■ Aim A: In the essay on romance and publishing, why did fans have so much say in how the story developed? Answer in one to three sentences.

■ Source:
──────

At first I had the standard feelings of jealousy and frustration. Here was someone yet again breaking the rules of publishing engagement and landing a great salary. But the more I thought about it, the more I realized she did a lot of things right. She read tons of fan fic before she ever started writing her own. She split her day between writing, posting and responding to comments people posted about her story. The next day she wrote according to responses, so the fans had a lot of say in how the story went. I still cringe about the amount of typos I understand were in the story, but as Julie recently said to me, readers are a lot more interested in a good story than good editing.

So good for her. She worked hard, and got a big payoff. But, after my feelings of jealousy subsided, I kept reading about the story, and that shifted my thoughts into a whole new area. Her story is yet another mentally abusive boyfriend romance. Setting aside the fact that the abusive boyfriend is a real life person who should sue, I just don’t get it. I understand the bad boy appeal. Women as a group have this dangerous notion that we can change a man if the love is strong enough. What I don’t get is when the badness is specifically aimed at the woman. Run! Get out!

Boyd Crowder characters I get as far as romance appeal. They are murderous criminals, but when it comes to their women, they are all flowers and hot sex. I mean, the people they kill are terrible human beings so the murdering part isn’t all bad. Right?

But the appeal to mind screwing, stalking, Edward Cullen characters mystifies me. Women should not stay in relationships where they aren’t equals. Unfortunately, the romance genre does a lot to perpetuate this belief that men should not only be the alpha around other men, but that he is always the alpha in a relationship. At Bubonicon, I heard a lot of speculative romance authors railing against this. They’d try to push the envelope in their novels, and the publishers would always tell them to tone the women down.

So it all leaves me in a jam. Self-publishing allows some freedom in experimenting–I see that as a frequent post in people praising self-publishing. On the other hand, the indie publishers who are able to make a living at it by and large follow the norms of their genre.

I loved reading Elswyth Thane, growing up. She wrote family sagas where each story was about a different generation of the same family. I don’t see that done so much anymore. My “Gwen Stories” as Julie calls them even when Gwen isn’t in them, are similar, except the end of the series are the actual Gwen stories that stay with her for three or four books. The ones about Gwen could be categorized as New Adult Fantasy (no not the erotic kind). The first book in the series that happens four hundred years prior could also be a New Adult Fantasy. But the ones in between have much older characters.

And one of them has a bad immortal/good old woman romance. Maybe it would be my gold mine if I changed the woman from 53 to 16. For whatever reason from Buffy to Twilight the inherent pediphilia of an immortal vampire getting it on with a sixteen-year-old never bothers anyone, in fact it’s quite the opposite. But for me, the interesting part is my character is old and can be more of an equal in the relationship. She has the tools after living quite a bit longer than a sixteen-year-old to see the evil for what it is. Her reasons for being attracted to him are much different than a sixteen-year-old would have. But who reads about old women in fantasy? Who reads bad boy romances where the boy treats the girl well even before his other sins are resolved?

──────

■ Aim B: Present the lines of the rows as a JSON list of strings, one string per line, with blank lines omitted and pictures left out. Start at the line that contains "Task: Insert the right arrow above accent" and end at the last line of the rows.

■ Provided data:

──────

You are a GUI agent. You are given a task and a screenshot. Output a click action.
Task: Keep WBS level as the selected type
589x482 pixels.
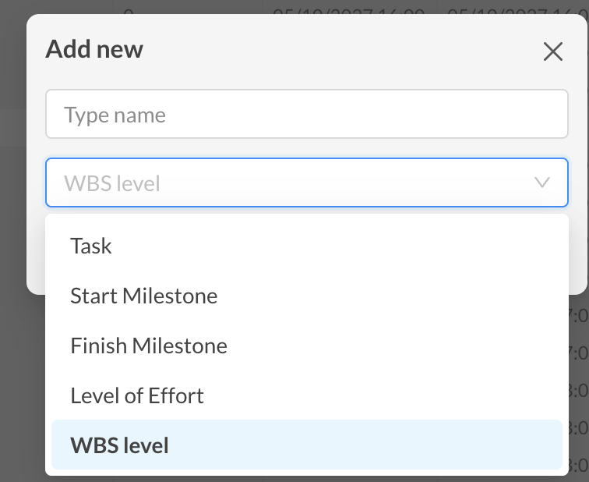tap(306, 445)
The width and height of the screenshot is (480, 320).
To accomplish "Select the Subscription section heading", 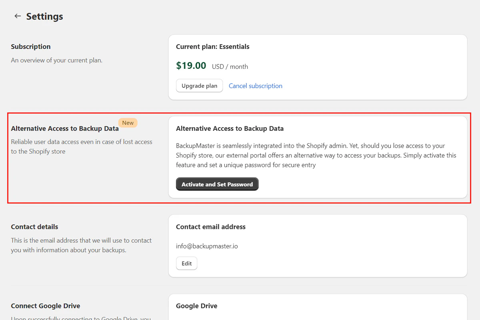I will point(31,46).
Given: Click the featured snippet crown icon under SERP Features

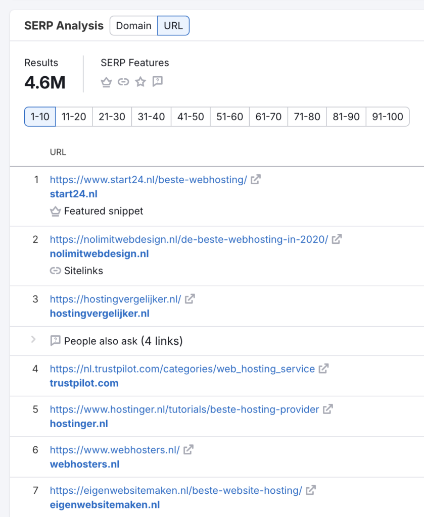Looking at the screenshot, I should pos(106,82).
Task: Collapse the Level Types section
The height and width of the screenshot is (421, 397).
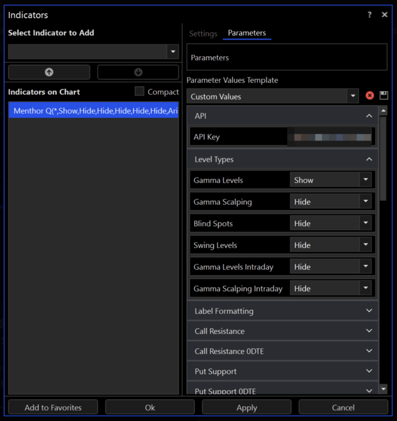Action: (369, 159)

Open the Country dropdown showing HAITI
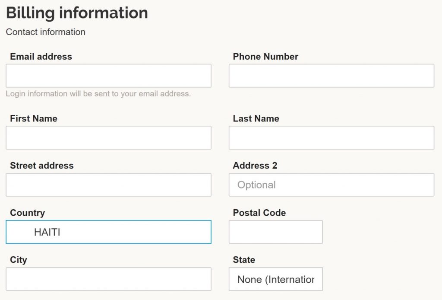pos(108,232)
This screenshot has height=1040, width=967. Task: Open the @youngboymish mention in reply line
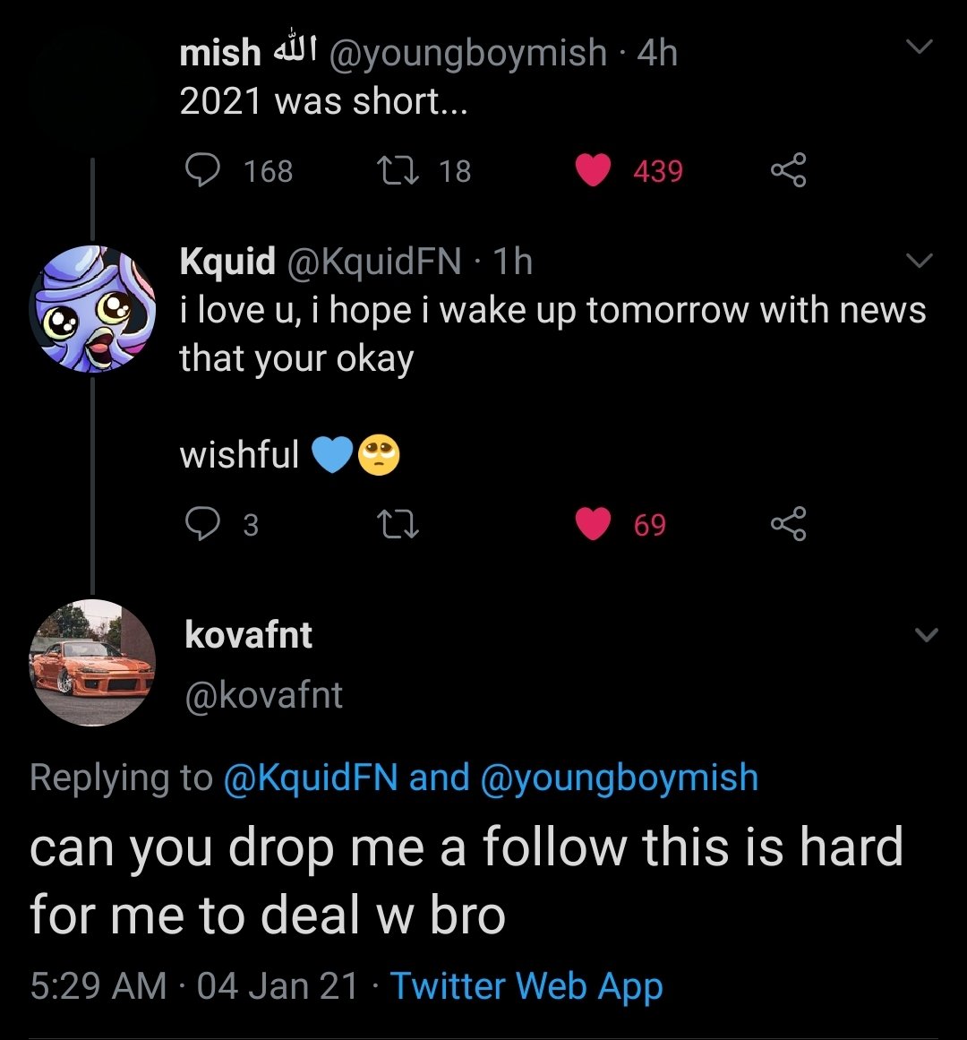click(x=620, y=778)
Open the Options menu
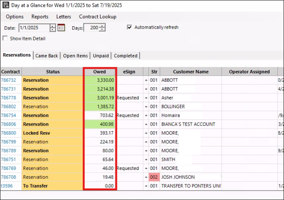Image resolution: width=284 pixels, height=200 pixels. pyautogui.click(x=15, y=17)

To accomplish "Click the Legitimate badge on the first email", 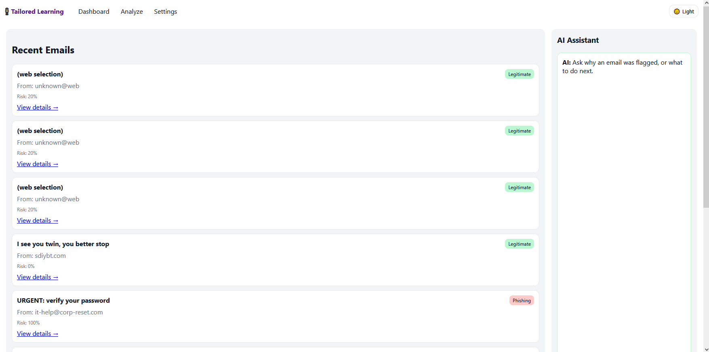I will (519, 74).
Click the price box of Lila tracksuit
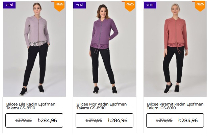 (34, 120)
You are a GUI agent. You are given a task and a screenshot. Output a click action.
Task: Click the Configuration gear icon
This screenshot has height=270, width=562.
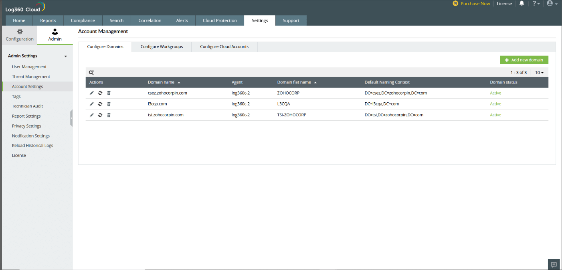coord(20,32)
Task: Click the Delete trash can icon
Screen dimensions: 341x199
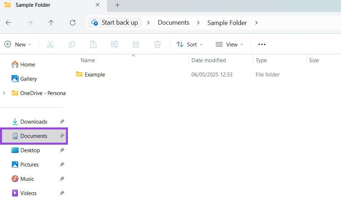Action: point(157,44)
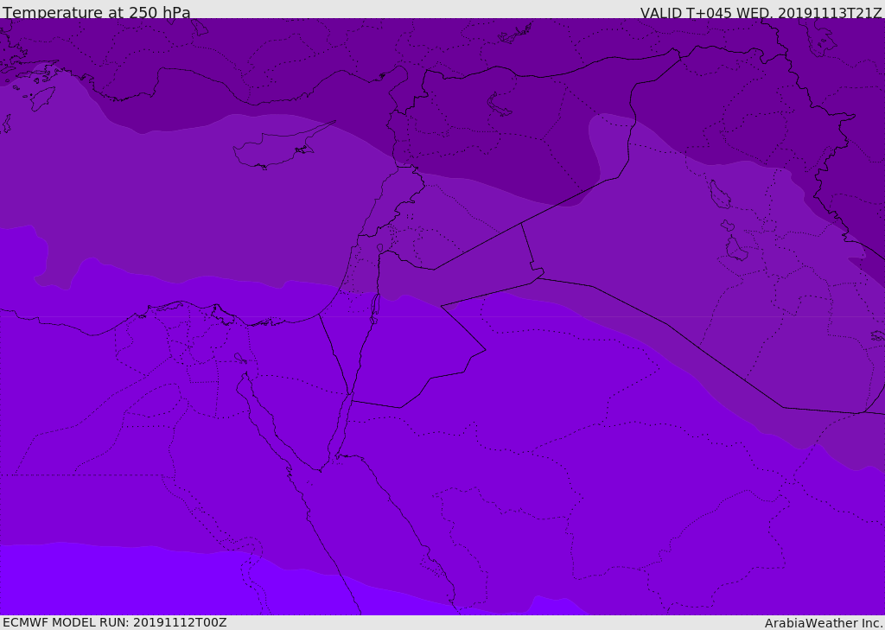885x630 pixels.
Task: Click the 'Temperature at 250 hPa' title
Action: point(97,12)
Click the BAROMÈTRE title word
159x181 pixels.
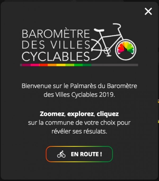coord(56,34)
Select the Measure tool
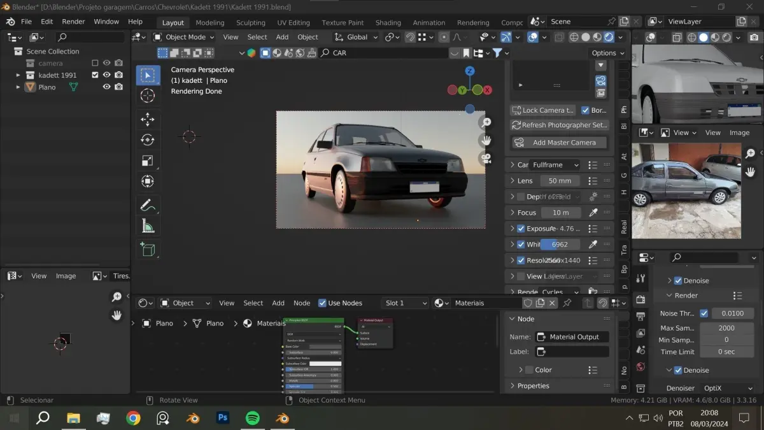The width and height of the screenshot is (764, 430). click(148, 226)
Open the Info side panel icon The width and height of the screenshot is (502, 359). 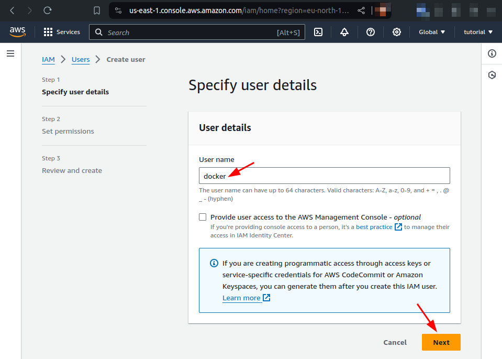491,53
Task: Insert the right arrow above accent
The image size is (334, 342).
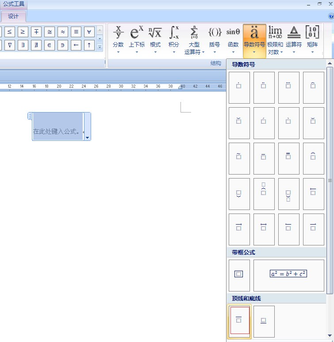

──────

■ Full response A: She split her day between writing, posting, and responding to readers' comments on her story. The next day she wrote according to those responses.

■ Full response B:
[
  "Task: Insert the right arrow above accent",
  "The image size is (334, 342)."
]